I disabled a small number, but I wouldn't expect any of them to have such a big impact: RCBD - RecentStatus (homepage sidebar only); Online Status (added a small icon to avatars in the postbit); Create Post on Report (only used for reports); and Multiple Account Detection. Also removed a mobile style that some members used - not many.

I've seen a reduction in other metrics too - which, overall, adds up to a lower load on the server (which is always a good thing, right?! ;)).

I presumed that 1.2 was more efficient and therefore was the key element in the change. Nice work guys, if that's the case. (y)
 
What I dislike about the "mysql queries" number is it is just a metric. It really does not mean anything at the end. You can have 10 queries vs. 50 and your forum still goes slow.

What people should be optimizing for is "page load time" regardless of how many queries the forum is doing.
Really should be optimizing for both fast page load times *and* low query count. As you grow, scaling database queries is one of the hardest things to do (much easier to scale out web servers/HTTP requests).

If your pages take 100+ queries to render a page (for example in vBulletin 5), you are going to bottleneck on your DB server REALLY quickly.
 
Really should be optimizing for both fast page load times *and* low query count. As you grow, scaling database queries is one of the hardest things to do (much easier to scale out web servers/HTTP requests).

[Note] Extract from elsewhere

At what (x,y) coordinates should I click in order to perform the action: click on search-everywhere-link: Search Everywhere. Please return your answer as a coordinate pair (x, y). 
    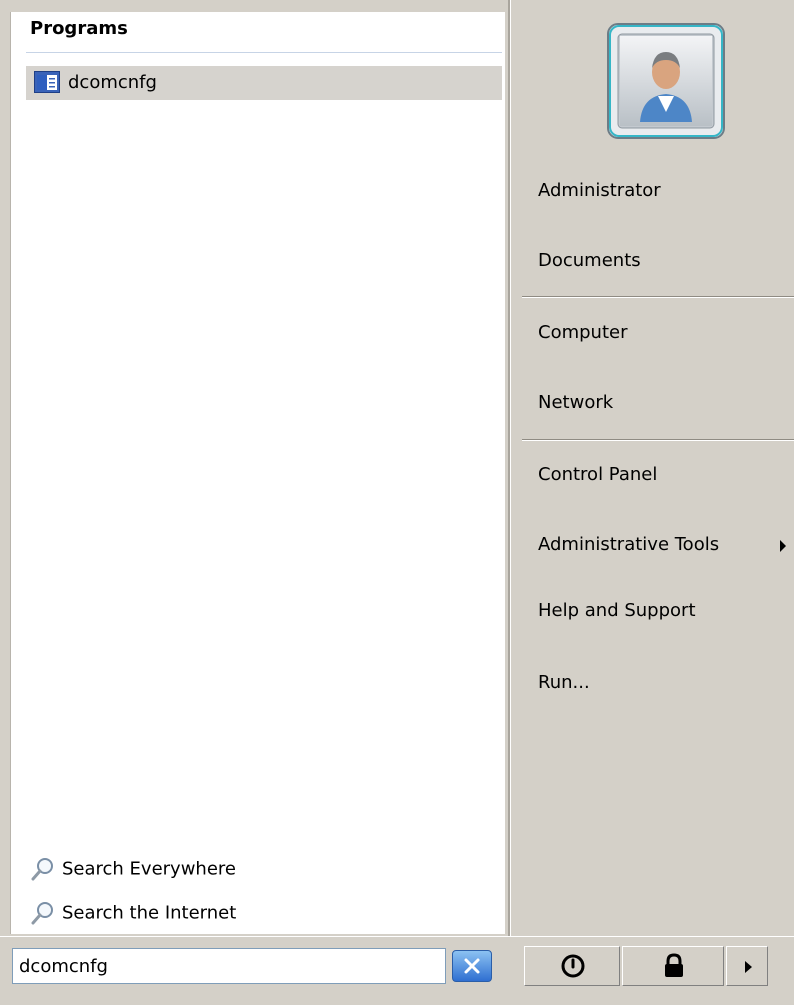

If your pages take 100+ queries to render a page (for example in vBulletin 5), you are going to bottleneck on your DB server REALLY quickly.
You can also scale a DB, you can have replication, master-slave.

The proper way of doing optimization is doing a profiling of the application, based on the load time, detecting which is the bottleneck, and then optimizing for that bottleneck. If the bottleneck is the DB, then sure, optimize for that, and it can be total query time, or number of queries (since each query is a trip to the server, but not necessarily a new connection).

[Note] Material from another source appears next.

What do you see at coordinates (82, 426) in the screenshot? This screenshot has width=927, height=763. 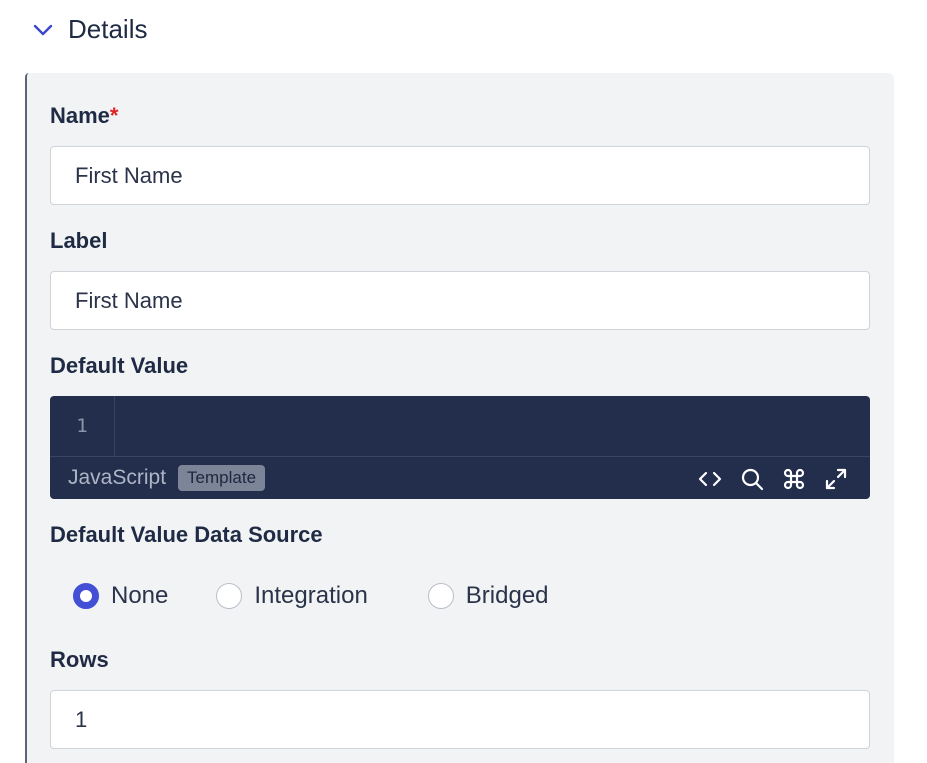 I see `line-number: 1` at bounding box center [82, 426].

The problem with getting fixated on the query count is that it actually produces scenarios in which it is harder to scale the application, in XenForo there are a lot of joins done against the visitor Id (read markers, etc), which in turn end up rendering the query as non-cacheable from either the application or the query cache DB side.

vBulletin 5 didn't have it completely wrong, the problem is that they are using a technology that goes against the architecture, PHP by nature does not keep state, it serializes it, it does not have a native application scope. And MySql realy was designed with "establish a new connection every time" mentality. The scenario of multiple idempotent queries is not bad, but you need the proper architecture to support that, and I would argue that PHP+Mysql is hardly that, it makes all the queries again each request or does crazy unserializing. Both bad scenarios.
 
You can also scale a DB, you can have replication, master-slave.
Yeah... that will scale reads to a certain degree... Not going to scale writes (although hopefully a site isn't doing a ton of writes for every page view). But you will still bottleneck on SQL reads before most other things (like PHP or web server requests).